▶ **GIVEN INSTRUCTION**:
Count the lines in the records below that contain the string "This" and reply with only that number. Case matters.

-------- MATERIAL PROVIDED

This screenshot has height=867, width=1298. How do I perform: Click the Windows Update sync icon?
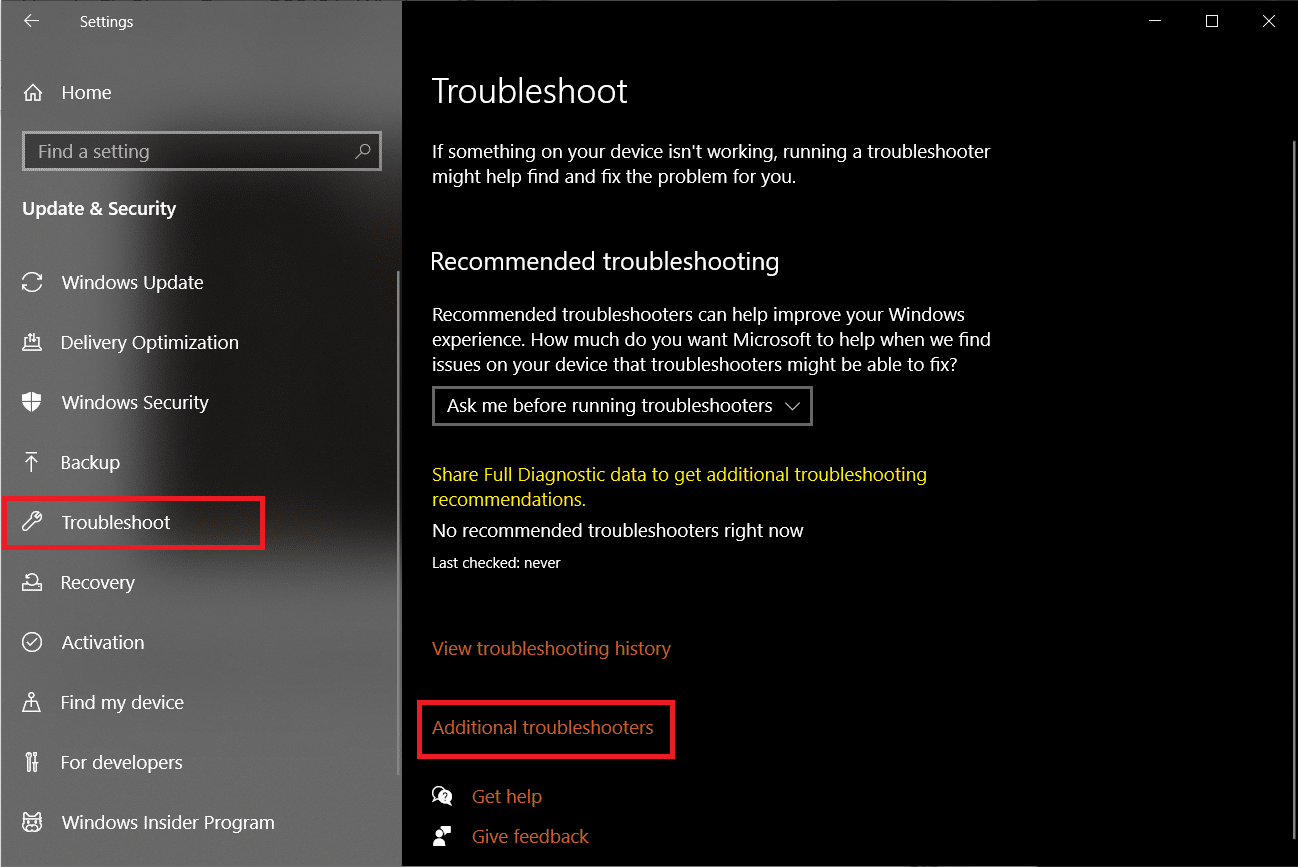click(x=32, y=283)
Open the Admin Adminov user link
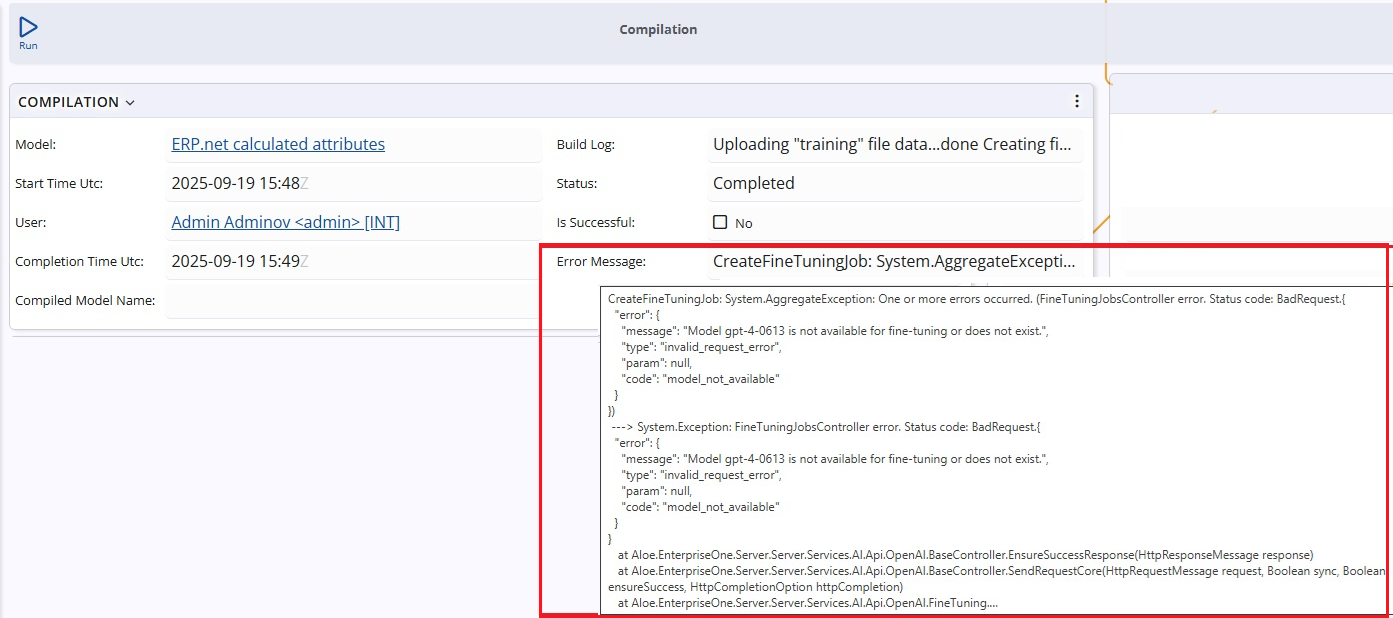Screen dimensions: 1393x618 [285, 222]
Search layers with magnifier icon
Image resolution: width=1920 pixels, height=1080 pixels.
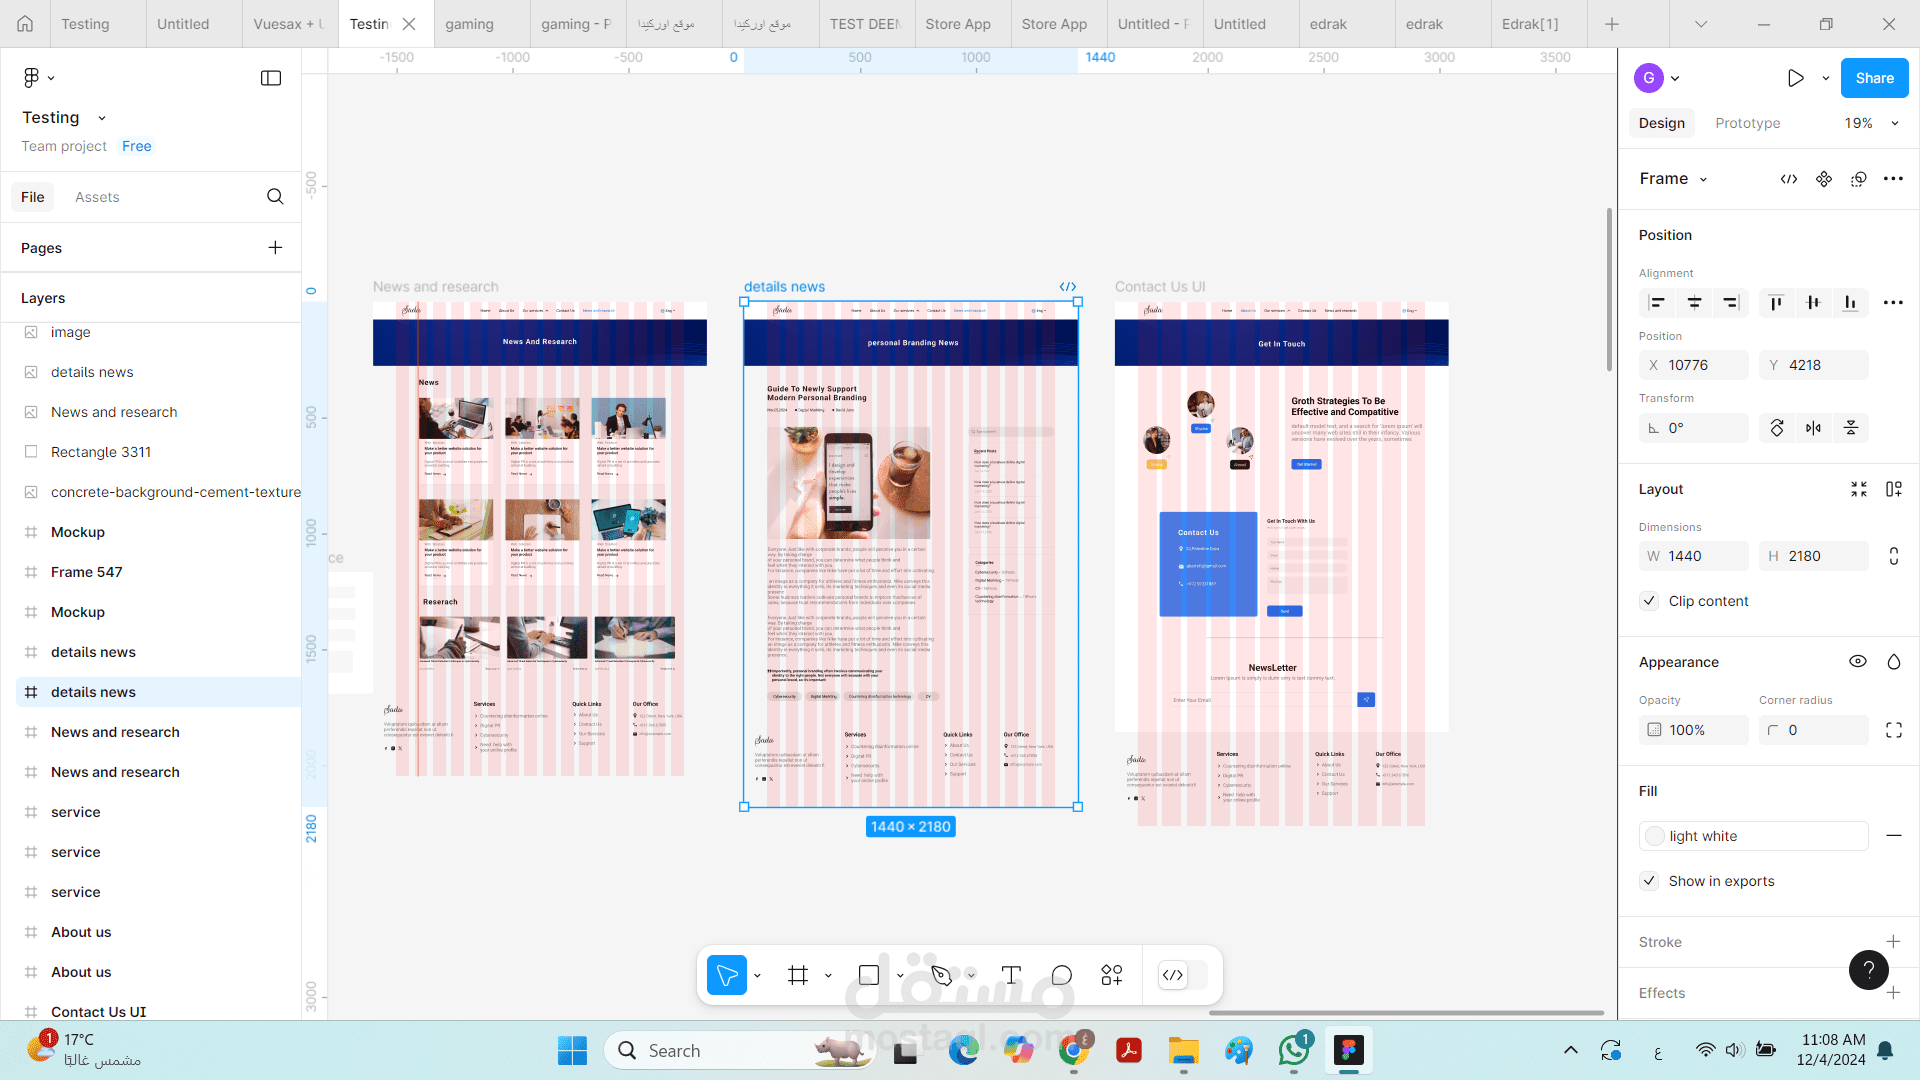click(x=275, y=197)
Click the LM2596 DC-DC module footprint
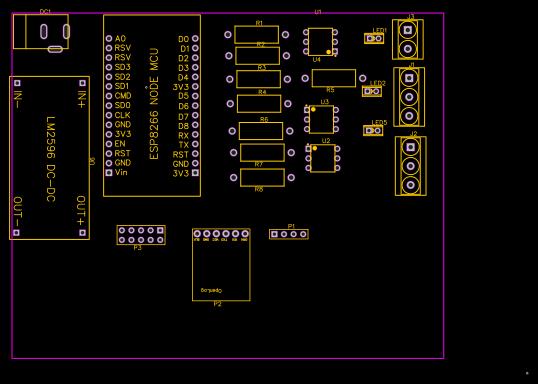The width and height of the screenshot is (538, 384). [49, 158]

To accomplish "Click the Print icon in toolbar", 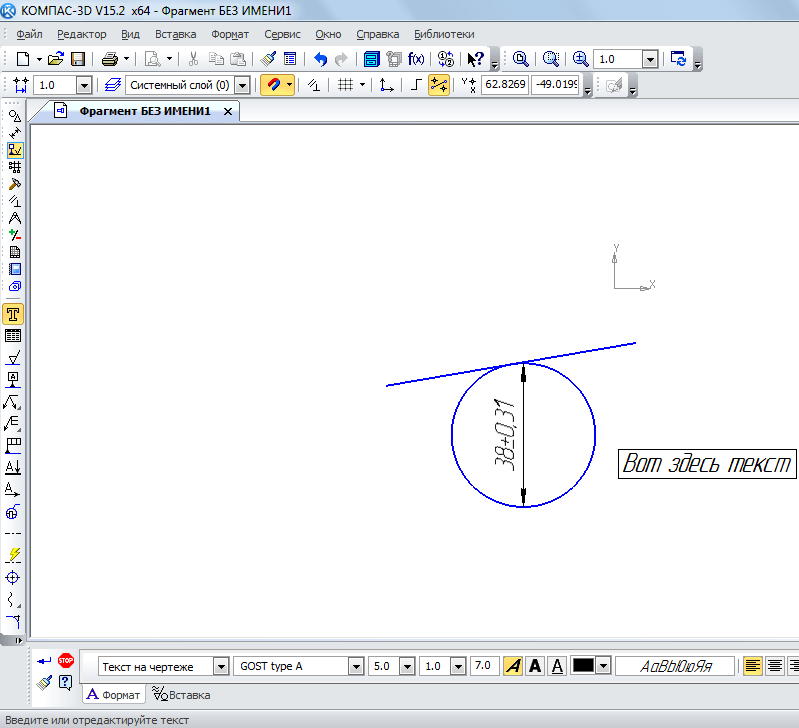I will click(109, 59).
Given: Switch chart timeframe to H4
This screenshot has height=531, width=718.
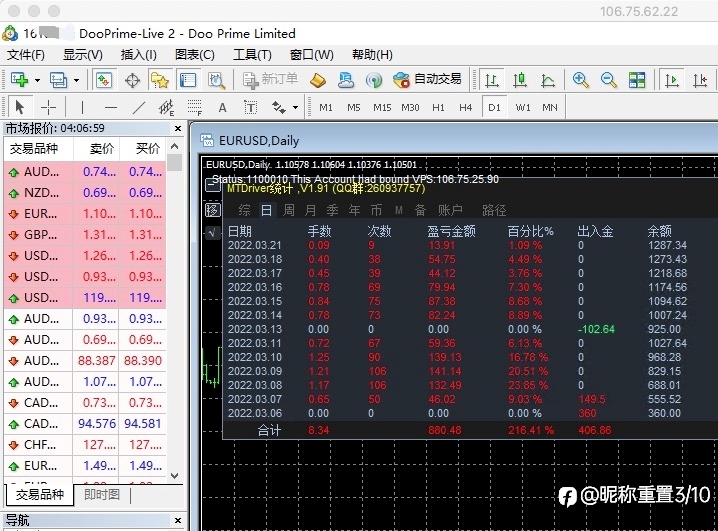Looking at the screenshot, I should [x=465, y=108].
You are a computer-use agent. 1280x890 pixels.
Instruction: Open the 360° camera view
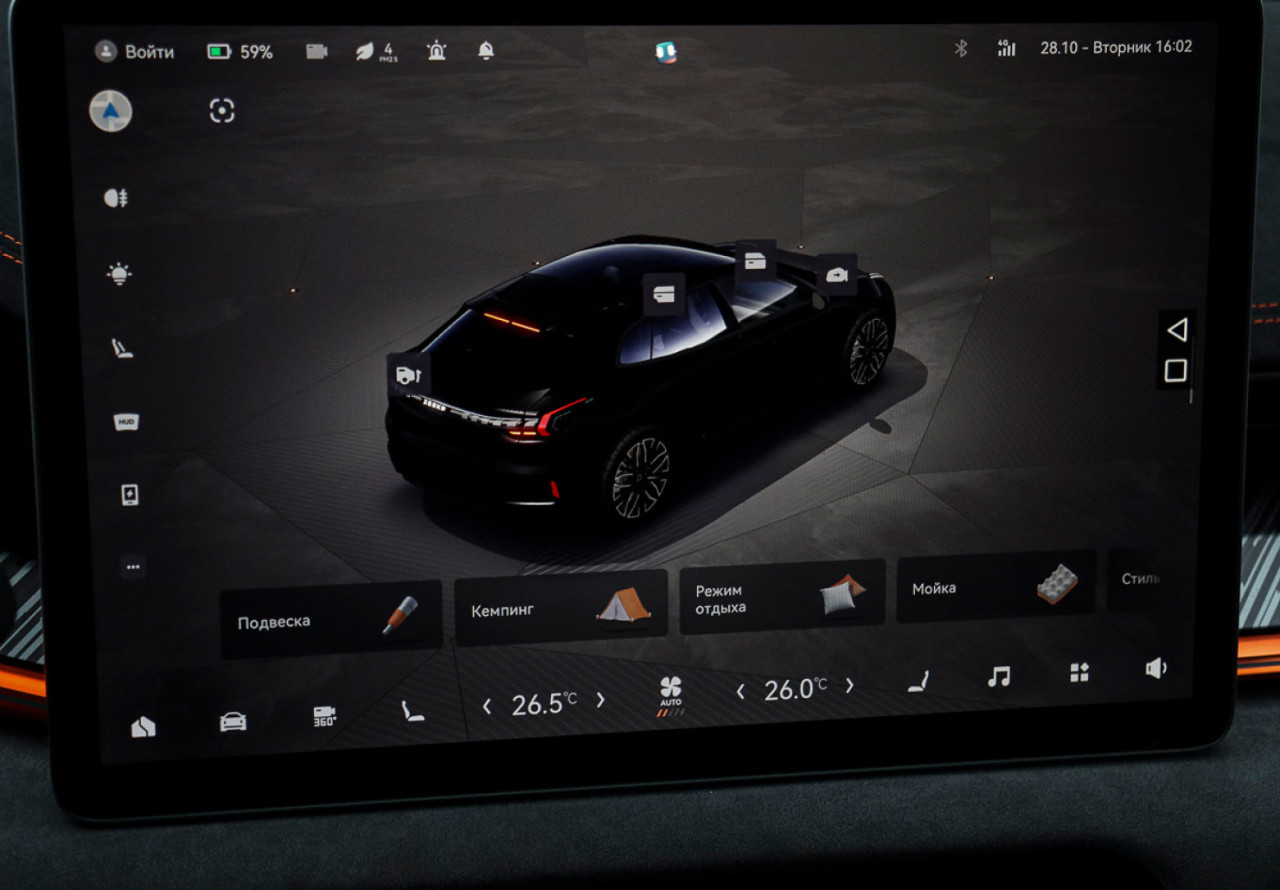tap(325, 716)
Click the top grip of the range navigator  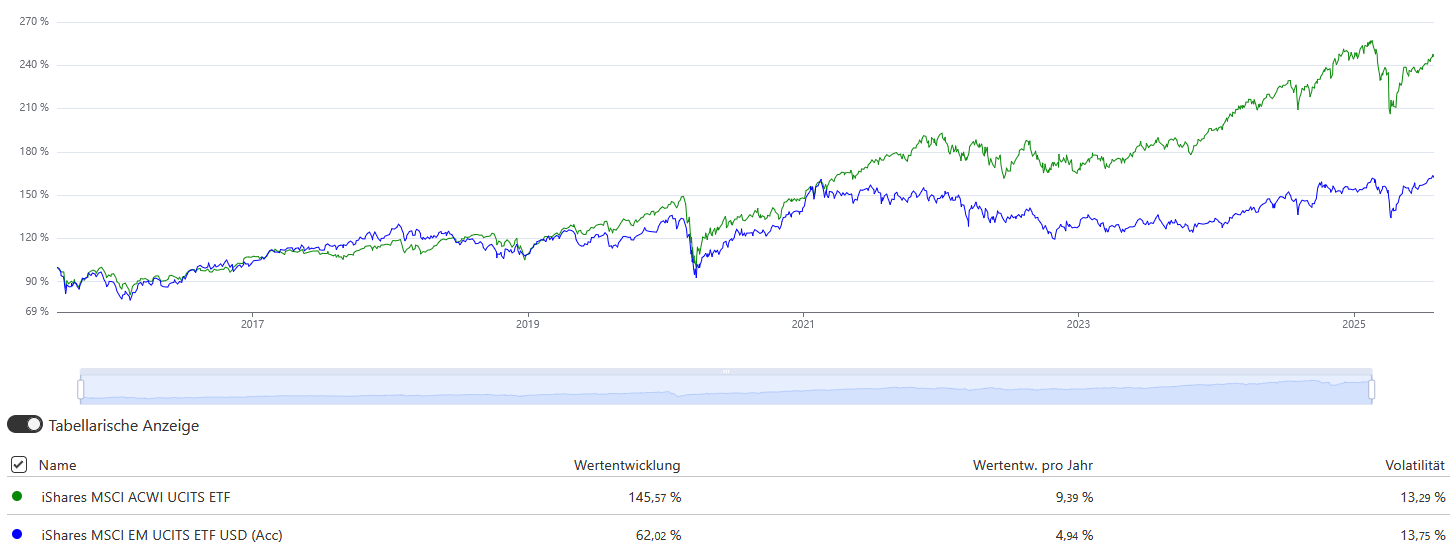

----------------

▶ **RESULT OF THE TASK**:
2